### What is needed
Your response should consist of the entire listing, transcribed exactly, with every image left out.

### Data for this task

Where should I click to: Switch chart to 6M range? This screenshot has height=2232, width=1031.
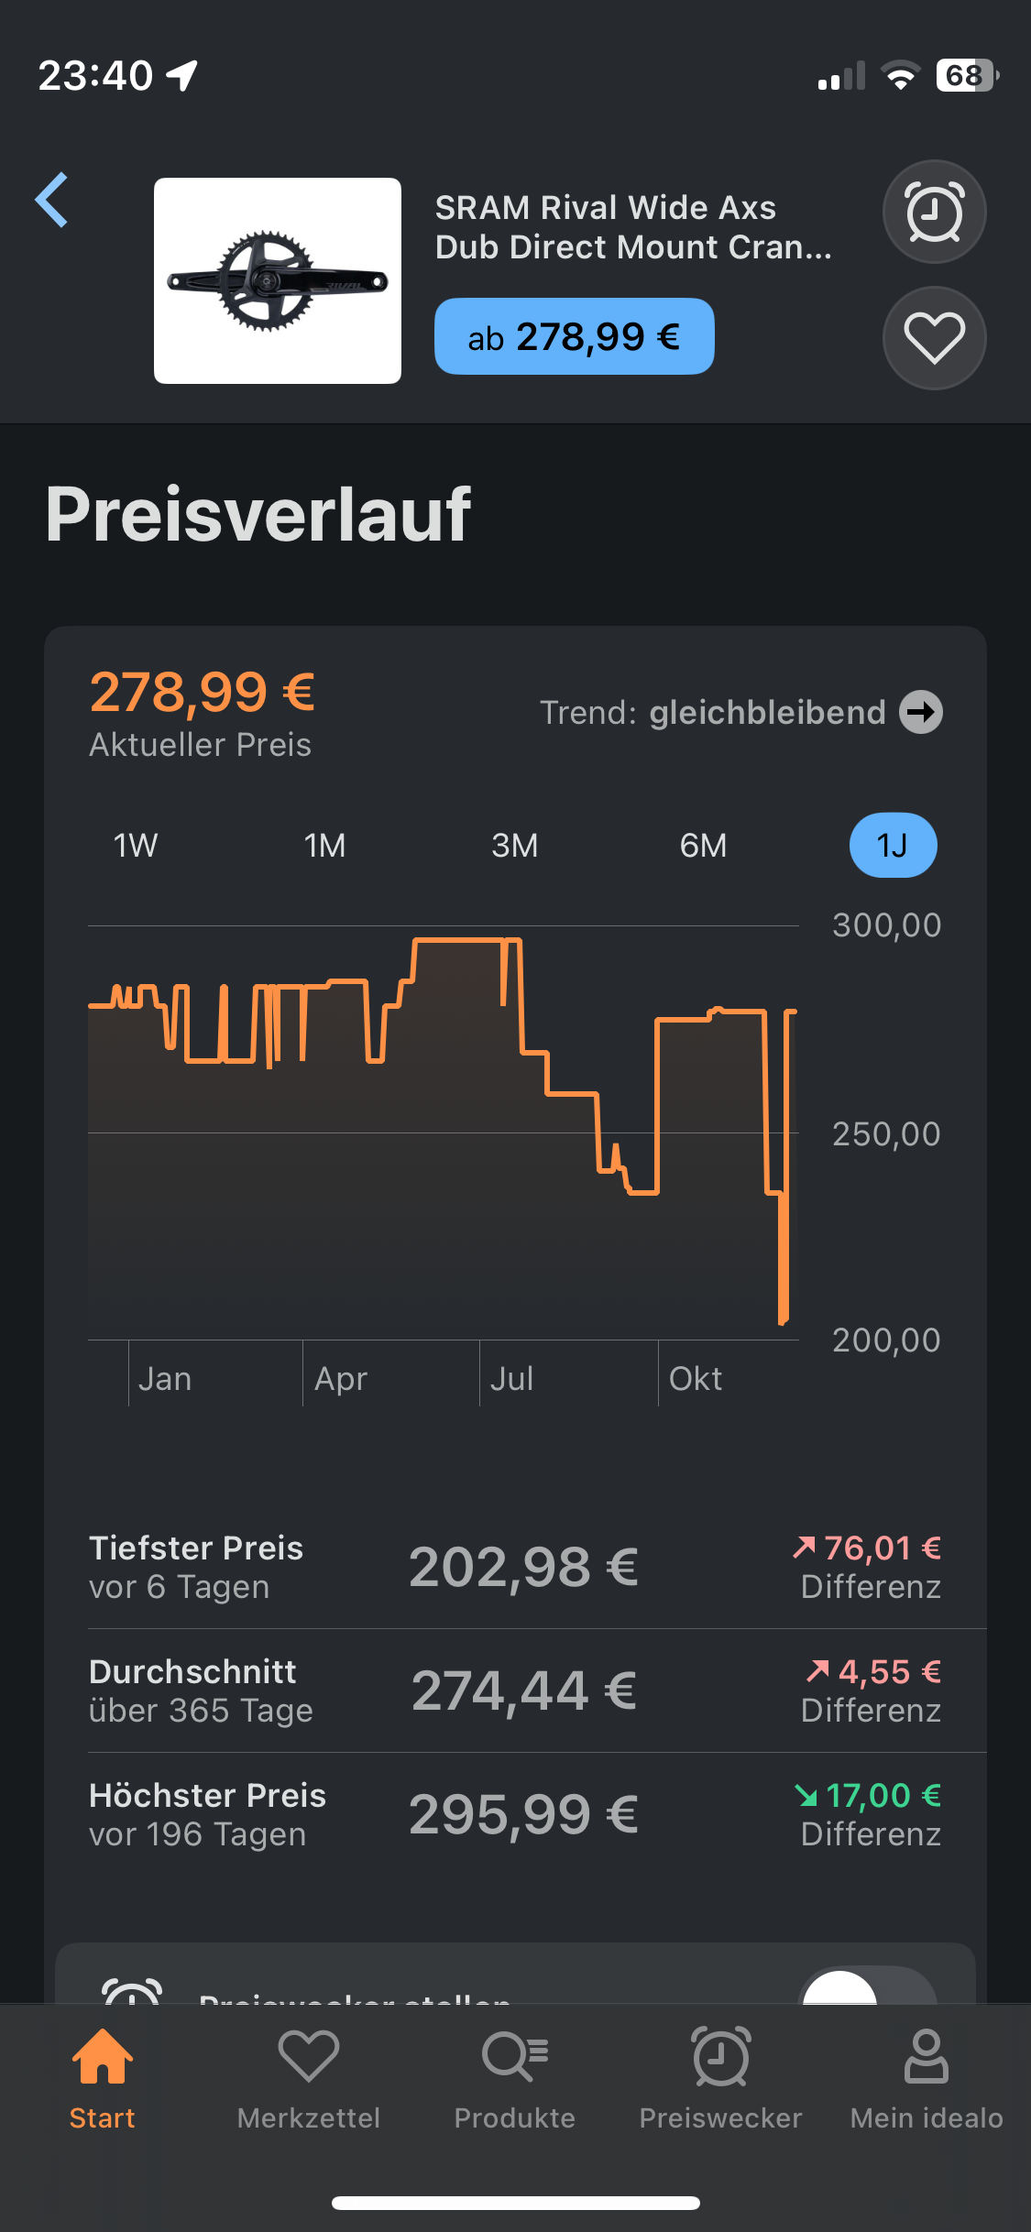point(704,845)
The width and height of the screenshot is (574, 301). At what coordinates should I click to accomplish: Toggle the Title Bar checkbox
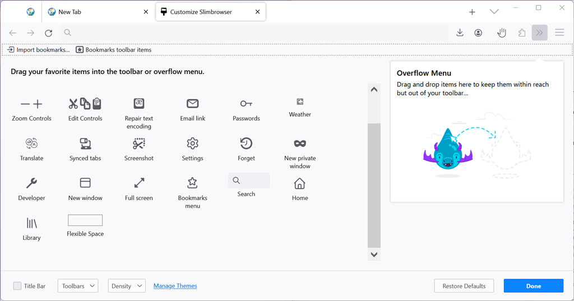(17, 286)
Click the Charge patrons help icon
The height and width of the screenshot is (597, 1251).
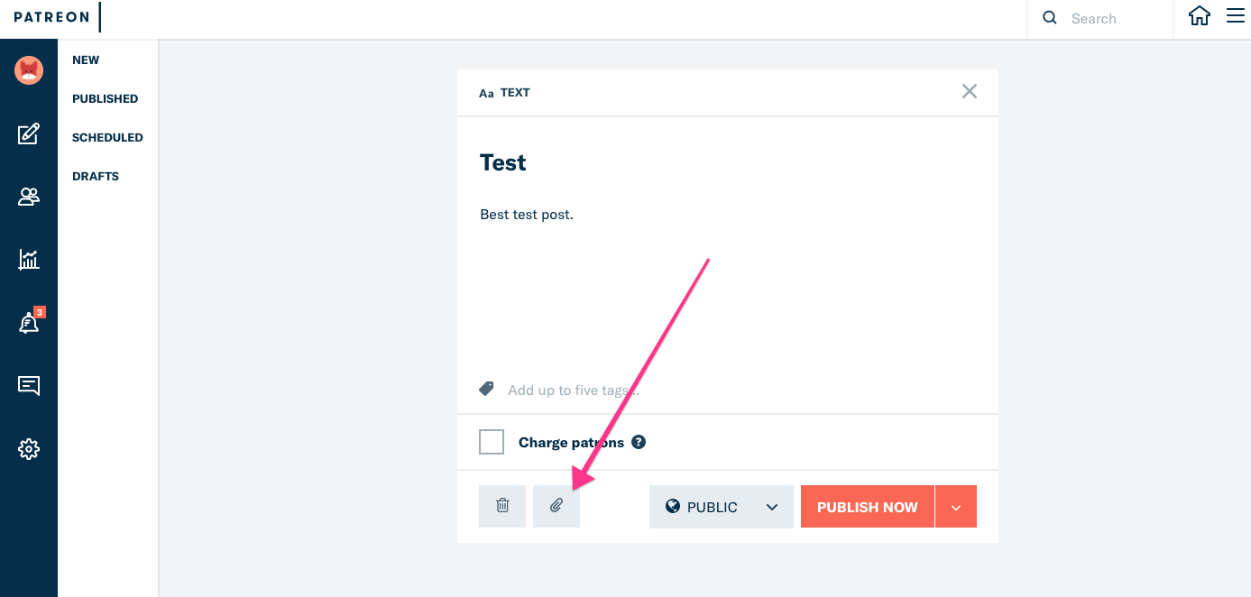639,442
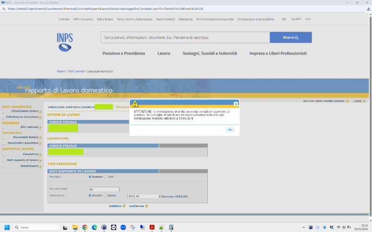The width and height of the screenshot is (372, 232).
Task: Click the Chrome download icon
Action: click(x=368, y=8)
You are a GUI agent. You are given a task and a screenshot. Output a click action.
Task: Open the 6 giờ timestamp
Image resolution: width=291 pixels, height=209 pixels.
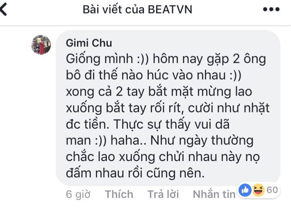[78, 195]
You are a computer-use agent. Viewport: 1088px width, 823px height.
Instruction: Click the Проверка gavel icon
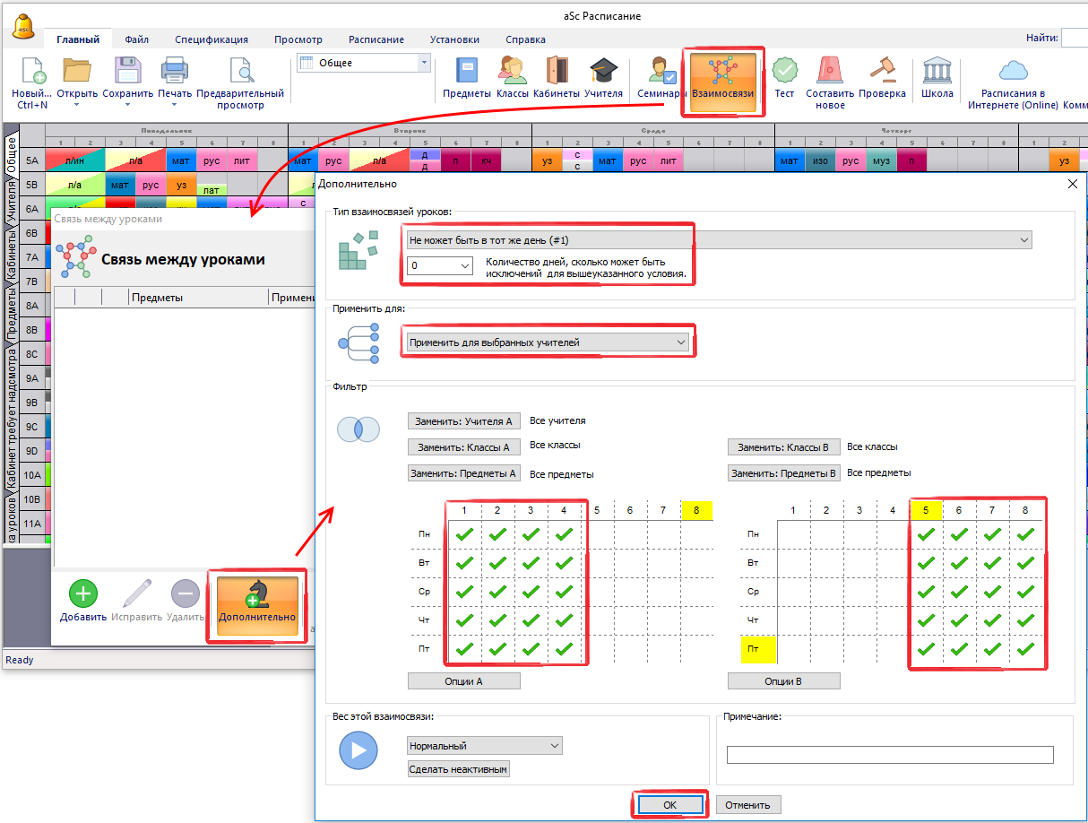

### Written solution
Where should I click to: Switch chart to 6M range? This screenshot has height=2232, width=1031.
point(704,845)
The width and height of the screenshot is (574, 301). At what coordinates should I click to accomplish: Toggle the Title Bar checkbox
(17, 286)
Click the Charge patrons help icon
The height and width of the screenshot is (597, 1251).
639,442
The width and height of the screenshot is (372, 232).
Task: Click the Chrome download icon
Action: click(x=368, y=8)
You are a GUI agent. You are given a task and a screenshot. Output a click action.
Task: Open the 6 giờ timestamp
Image resolution: width=291 pixels, height=209 pixels.
[78, 195]
You are a computer-use agent. Viewport: 1088px width, 823px height.
Instruction: Click the Проверка gavel icon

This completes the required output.